Le col Agnel est sans doute le plus beau col frontalier des Alpes. Méconnu, il a pourtant beaucoup à offrir : son altitude et sa difficulté en font une attraction certaine pour les chasseurs de cols. Sa beauté et son panorama exceptionnel contribueront à son statut de col mythique.



Versant est - Indice de difficulté 319


Le col Agnel est un col frontalier reliant la France des Hautes-Alpes à l'Italie piémontaise. Niché à 2744 mètres d'altitude, il est le deuxième plus haut col routier des Alpes françaises, juste derrière le col de l'Iseran. Pourtant, son secret est bien gardé, étant situé dans une région (Queyras) enclavée et peu empruntée. Il mérite bien évidemment le détour !


Le versant le plus difficile se trouve côté italien. Au départ de Casteldelfino, le col Agnel présente une montée de 22km à 6,5% de moyenne. Mais ne vous trompez pas. Autant les 12 premiers km vous permettront de vous élever sans souffrir outre mesure, autant les 10 derniers km, après le village de Chianale, sont un enfer : 10km à 9,5% de moyenne ! On entre ici dans le col typique italien : route étroite serpentant dans la montagne, pente raide à foison, paysages sauvages et d'une rare beauté, vues en plongée sur la route en contre-bas. La vue dégagée au sommet vous offre un panorama exceptionnel et rend compte des efforts qu'il a fallu produire pour s'y hisser. Ce col est un bijou, profitez en !



Autre versant


Du côté français, l'ascension démarre à Ville-Vieille et propose 20,7 km à 6,6% de moyenne. Les paysages sont assez changeants et une fois passée la petite localité de Fongillarde, vous arrivez dans la partie la plus intéressante du col, avec des pourcentages flirtant les 9% et des paysages de montagne sublimes. Les marmottes sont généralement présentes pour vous accompagner et vous supporter sur ces ultimes rampes ! Au sommet, vous pourrez admirer en contrebas les 5 derniers km parcourus. C'est magique !


Pourquoi il est mythique


Le col Agnel n' a été emprunté qu'à 2 reprises par le Tour de France, en 2008 et 2011, sa position géographique ne rendant pas possible un passage régulier de la Grande Boucle. Le Giro, pour sa part, y est passé 4 fois, le dernier en date étant 2016. Cette ascension n'a donc pas connu une vitrine médiatique importante et ce col reste donc méconnu du grand public.

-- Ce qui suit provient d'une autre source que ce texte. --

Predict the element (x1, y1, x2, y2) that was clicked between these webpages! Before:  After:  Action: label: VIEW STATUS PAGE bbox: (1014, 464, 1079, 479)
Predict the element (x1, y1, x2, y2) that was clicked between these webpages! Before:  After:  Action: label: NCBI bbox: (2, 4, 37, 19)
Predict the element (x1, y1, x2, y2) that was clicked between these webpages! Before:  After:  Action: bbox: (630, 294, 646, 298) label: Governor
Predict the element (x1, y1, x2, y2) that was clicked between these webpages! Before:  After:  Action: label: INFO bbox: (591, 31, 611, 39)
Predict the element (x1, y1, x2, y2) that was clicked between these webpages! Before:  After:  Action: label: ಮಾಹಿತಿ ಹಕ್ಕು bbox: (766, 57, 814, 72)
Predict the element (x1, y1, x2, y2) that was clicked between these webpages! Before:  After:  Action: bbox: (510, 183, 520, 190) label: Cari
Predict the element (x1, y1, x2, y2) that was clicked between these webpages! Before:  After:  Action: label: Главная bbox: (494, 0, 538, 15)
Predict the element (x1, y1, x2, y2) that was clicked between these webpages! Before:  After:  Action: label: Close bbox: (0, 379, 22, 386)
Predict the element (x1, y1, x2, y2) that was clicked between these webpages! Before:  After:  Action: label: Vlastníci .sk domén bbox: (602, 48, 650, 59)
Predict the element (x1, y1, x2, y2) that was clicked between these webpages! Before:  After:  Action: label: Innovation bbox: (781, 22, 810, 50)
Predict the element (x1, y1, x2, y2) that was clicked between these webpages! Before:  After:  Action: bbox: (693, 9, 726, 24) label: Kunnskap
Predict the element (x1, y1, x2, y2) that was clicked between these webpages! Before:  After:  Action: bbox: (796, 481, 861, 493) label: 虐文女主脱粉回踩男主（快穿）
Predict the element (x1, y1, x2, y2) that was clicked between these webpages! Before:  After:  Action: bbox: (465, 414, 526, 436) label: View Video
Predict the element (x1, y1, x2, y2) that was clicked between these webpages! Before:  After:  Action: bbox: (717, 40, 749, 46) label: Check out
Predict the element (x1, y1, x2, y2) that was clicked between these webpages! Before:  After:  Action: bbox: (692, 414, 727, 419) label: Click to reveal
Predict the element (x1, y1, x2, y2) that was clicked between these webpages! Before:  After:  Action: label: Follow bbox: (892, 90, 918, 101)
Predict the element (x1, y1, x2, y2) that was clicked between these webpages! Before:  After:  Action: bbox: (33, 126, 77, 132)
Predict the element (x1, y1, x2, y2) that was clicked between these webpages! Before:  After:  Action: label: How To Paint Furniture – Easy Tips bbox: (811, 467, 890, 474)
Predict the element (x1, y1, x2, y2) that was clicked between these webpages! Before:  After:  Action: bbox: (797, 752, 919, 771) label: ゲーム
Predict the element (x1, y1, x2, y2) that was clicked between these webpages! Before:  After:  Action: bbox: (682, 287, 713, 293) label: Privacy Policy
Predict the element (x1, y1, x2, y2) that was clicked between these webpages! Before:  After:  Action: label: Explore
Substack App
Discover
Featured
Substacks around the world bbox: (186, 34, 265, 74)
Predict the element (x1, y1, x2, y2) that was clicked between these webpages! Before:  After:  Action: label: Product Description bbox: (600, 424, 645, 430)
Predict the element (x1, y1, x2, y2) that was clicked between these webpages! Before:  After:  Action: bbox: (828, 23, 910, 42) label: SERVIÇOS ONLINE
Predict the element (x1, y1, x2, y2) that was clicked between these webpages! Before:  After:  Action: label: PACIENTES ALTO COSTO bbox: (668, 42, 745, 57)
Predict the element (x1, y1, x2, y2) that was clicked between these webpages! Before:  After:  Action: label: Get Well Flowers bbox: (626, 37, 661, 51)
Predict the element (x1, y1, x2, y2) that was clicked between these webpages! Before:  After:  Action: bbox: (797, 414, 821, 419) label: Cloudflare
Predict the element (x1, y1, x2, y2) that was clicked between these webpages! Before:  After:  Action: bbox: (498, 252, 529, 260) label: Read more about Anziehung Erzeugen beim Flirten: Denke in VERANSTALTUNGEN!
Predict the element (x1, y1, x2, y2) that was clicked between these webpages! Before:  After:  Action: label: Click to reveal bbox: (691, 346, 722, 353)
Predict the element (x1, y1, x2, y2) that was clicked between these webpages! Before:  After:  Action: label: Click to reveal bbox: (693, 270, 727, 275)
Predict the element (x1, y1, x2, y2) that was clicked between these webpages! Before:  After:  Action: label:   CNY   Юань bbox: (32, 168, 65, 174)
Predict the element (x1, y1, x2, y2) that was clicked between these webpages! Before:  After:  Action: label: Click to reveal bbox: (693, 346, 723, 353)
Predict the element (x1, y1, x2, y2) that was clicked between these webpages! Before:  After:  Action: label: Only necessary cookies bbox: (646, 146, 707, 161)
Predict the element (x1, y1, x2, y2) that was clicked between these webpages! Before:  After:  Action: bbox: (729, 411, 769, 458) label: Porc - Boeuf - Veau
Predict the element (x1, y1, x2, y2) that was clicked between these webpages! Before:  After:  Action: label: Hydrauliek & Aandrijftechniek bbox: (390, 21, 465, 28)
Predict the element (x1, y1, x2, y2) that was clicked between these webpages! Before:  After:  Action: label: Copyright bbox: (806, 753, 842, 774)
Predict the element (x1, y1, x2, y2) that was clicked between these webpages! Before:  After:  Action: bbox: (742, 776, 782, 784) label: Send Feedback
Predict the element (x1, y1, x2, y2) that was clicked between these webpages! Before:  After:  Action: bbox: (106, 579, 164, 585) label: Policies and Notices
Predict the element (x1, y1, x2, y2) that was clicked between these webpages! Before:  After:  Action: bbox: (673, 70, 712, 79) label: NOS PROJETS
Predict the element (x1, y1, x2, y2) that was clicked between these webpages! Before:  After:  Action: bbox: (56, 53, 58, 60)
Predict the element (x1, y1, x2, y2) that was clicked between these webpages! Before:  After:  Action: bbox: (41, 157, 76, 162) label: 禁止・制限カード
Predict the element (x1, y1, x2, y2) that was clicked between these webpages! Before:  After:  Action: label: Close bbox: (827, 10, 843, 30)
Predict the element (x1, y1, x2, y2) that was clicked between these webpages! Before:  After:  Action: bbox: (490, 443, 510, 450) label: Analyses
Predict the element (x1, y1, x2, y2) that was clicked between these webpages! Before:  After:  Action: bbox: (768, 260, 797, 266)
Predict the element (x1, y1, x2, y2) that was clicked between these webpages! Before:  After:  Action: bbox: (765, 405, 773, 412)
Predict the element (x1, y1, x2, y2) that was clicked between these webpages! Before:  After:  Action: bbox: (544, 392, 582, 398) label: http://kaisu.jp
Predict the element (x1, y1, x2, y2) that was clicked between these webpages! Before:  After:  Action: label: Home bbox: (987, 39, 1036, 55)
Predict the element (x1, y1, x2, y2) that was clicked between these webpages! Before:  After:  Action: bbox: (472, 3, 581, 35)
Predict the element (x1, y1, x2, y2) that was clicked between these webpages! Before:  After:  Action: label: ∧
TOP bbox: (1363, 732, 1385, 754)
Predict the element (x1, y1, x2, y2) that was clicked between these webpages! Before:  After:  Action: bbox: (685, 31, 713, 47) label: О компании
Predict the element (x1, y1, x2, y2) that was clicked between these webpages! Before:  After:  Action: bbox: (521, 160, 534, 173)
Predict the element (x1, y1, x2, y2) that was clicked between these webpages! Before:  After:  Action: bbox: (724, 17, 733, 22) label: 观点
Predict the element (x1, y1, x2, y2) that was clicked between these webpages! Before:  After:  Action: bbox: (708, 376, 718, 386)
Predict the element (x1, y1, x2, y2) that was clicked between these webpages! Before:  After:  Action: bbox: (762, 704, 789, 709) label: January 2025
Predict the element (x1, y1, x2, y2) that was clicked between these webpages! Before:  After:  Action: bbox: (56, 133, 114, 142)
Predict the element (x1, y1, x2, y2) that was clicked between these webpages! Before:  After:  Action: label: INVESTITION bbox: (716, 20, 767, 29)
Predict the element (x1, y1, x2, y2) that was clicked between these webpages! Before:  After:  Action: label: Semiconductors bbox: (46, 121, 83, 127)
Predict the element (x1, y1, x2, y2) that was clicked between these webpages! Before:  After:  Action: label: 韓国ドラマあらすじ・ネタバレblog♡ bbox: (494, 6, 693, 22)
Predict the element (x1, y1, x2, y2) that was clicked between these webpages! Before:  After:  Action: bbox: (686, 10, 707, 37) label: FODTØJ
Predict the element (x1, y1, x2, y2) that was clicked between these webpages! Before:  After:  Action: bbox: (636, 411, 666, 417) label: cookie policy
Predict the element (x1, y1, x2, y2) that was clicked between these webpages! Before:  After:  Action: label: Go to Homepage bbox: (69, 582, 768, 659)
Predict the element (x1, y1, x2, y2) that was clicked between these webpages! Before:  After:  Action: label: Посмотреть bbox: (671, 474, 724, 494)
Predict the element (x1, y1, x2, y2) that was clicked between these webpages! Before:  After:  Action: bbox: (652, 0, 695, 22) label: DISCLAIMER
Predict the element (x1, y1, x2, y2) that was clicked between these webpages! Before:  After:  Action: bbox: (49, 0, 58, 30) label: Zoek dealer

Pourtant, son altitude, sa beauté sauvage et son extrême difficulté légitiment totalement son mythe. Rappelons qu'il est le deuxième plus haut col routier des Alpes françaises et italiennes derrière l'Iseran (2 764 m) et le Stelvio (2 758 m). La route, sublime et sauvage, vaut vraiment le détour. Il s'agira enfin de venir à bout de ses 10 derniers km à 9,5%.

Un décor incroyable mélangé à un défi physique intense, vous obtenez ce joyau méconnu du Queyras.